Studie: „Arabischer Frühling“ minderte Religionsfreiheit

Laut einer neuen Studie des US-amerikanischen Pew Research Center on Religion & Public Life hat der „arabische Frühling“ die ohnehin bereits großen Einschränkungen der Religionsfreiheit in Nordafrika und dem Nahen Osten noch weiter verschärft.

Entgegen den Erwartungen der meisten internationalen politischen Entscheidungsträger hätten die Umstürze in Nordafrika und dem Nahen Osten im Jahr 2011 keineswegs zu mehr Freiheiten für die Bevölkerung der Region und damit zu einer Verringerung der Einschränkungen von religiösen Ansichten und Praktiken geführt, berichtet das Pew Research Center in einer Aussendung.

Die Studie differenziert zwischen staatlichen und gesellschaftlichen Einschränkungen.
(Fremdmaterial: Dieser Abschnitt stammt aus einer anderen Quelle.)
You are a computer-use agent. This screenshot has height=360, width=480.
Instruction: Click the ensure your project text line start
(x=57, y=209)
Während jene vonseiten der Staaten in Nordafrika und dem Nahen Osten im Jahr 2011 auf dem gleichen hohen Niveau geblieben seien wie zuvor, sei bei den gesellschaftlichen Einschränkungen erneut ein Anstieg zu verzeichnen, so der Bericht zur Studie. So habe sich etwa die Anzahl jener Staaten in dieser Region, in denen es gewaltsame Auseinandersetzungen zwischen Gruppen verschiedener Religionszugehörigkeit gab, von fünf auf zehn verdoppelt.

Zwei Indizes

Zur Bemessung der Religionsfreiheit verwendet das Pew Research Center zwei Indizes: Den „Government Restriction Index“ (GRI) für Einschränkungen durch Gesetze und Aktionen seitens der Politik und den „Social Hostilities Index“ (SHI) für Akte der Religionsfeindlichkeit durch einzelne Privatpersonen, Nichtregierungsorganisationen oder andere gesellschaftliche Gruppen. Beide Indizes bewerten jeden Staat auf einer Skala von 1 bis 10, wobei dem GRI 20 und bei SHI 13 konkrete Fragen zugrunde liegen.
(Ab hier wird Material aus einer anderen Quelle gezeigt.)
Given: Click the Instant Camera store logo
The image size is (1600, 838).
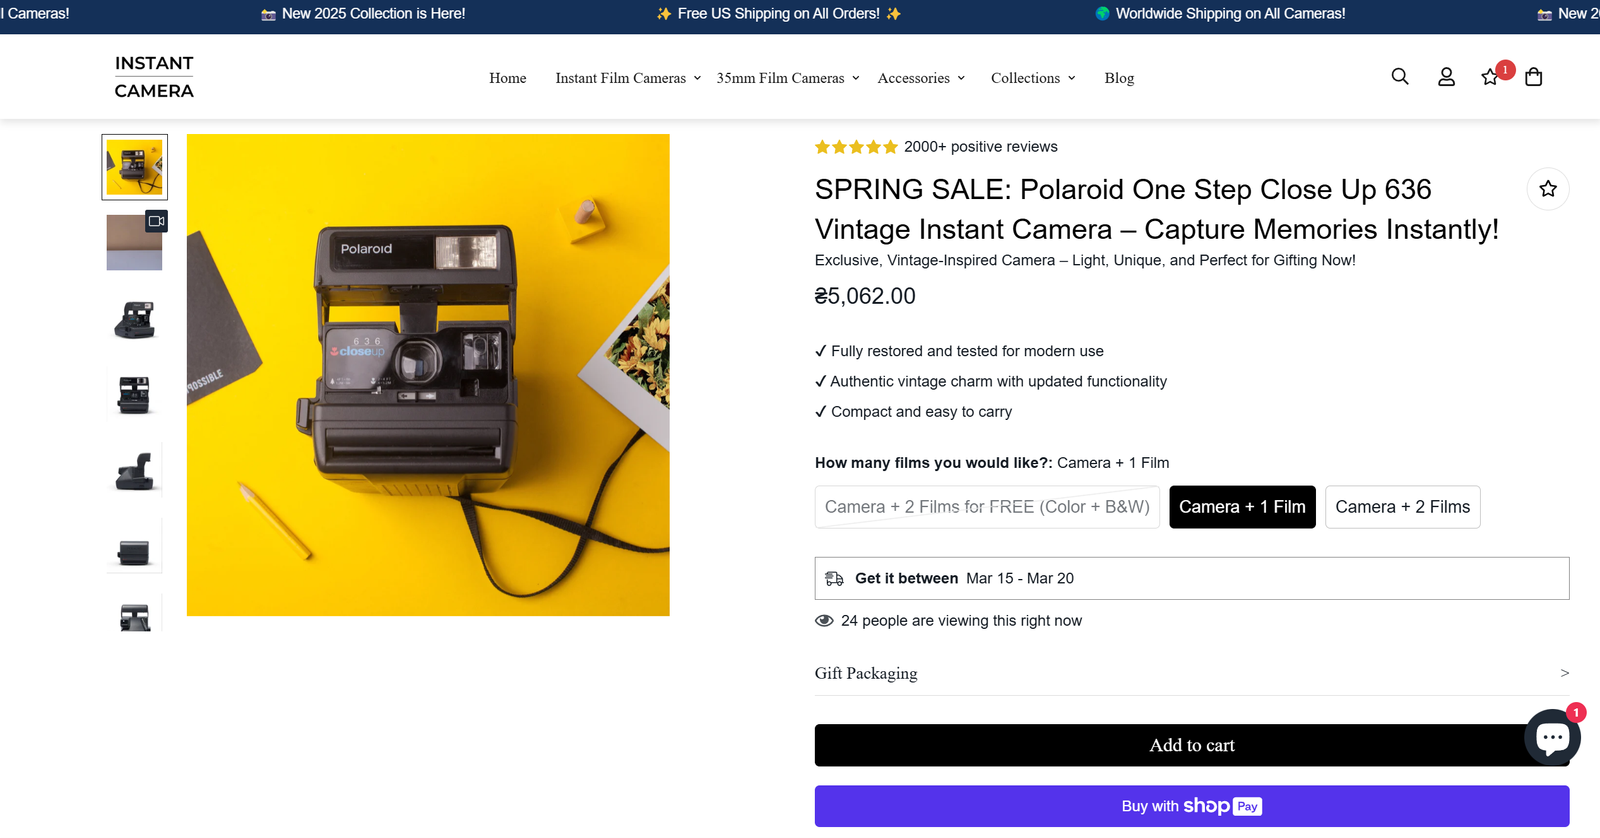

Die Daten werden seit dem Jahr 2009 (Untersuchungszeitraum bis Mitte 2007) in 198 Staaten erhoben, laut eigenen Angaben deckt das Pew Research Center damit über 99 Prozent der Weltbevölkerung ab. Der nun veröffentlichte Bericht ist der Vierte seiner Art.

Menschenmassen protestieren am Tahrir-Platz in Kairo

REUTERS/Asmaa Waguih

Der Tahrir-Platz in der ägyptischen Hauptstadt Kairo: eines der Epizentren des „arabischen Frühlings“

Globaler Anstieg von Einschränkungen

In Nord- und Südamerika, Europa, dem subsaharischen Afrika und Asien waren laut der Studie von 2010 auf 2011 ebenfalls Anstiege bei Einschränkungen der Religionsfreiheit zu verzeichnen. In Europa beispielweise hätten sich zwar die staatlichen Restriktionen verringert, im Gegenzug seien gesellschaftliche Einschränkungen allerdings angestiegen.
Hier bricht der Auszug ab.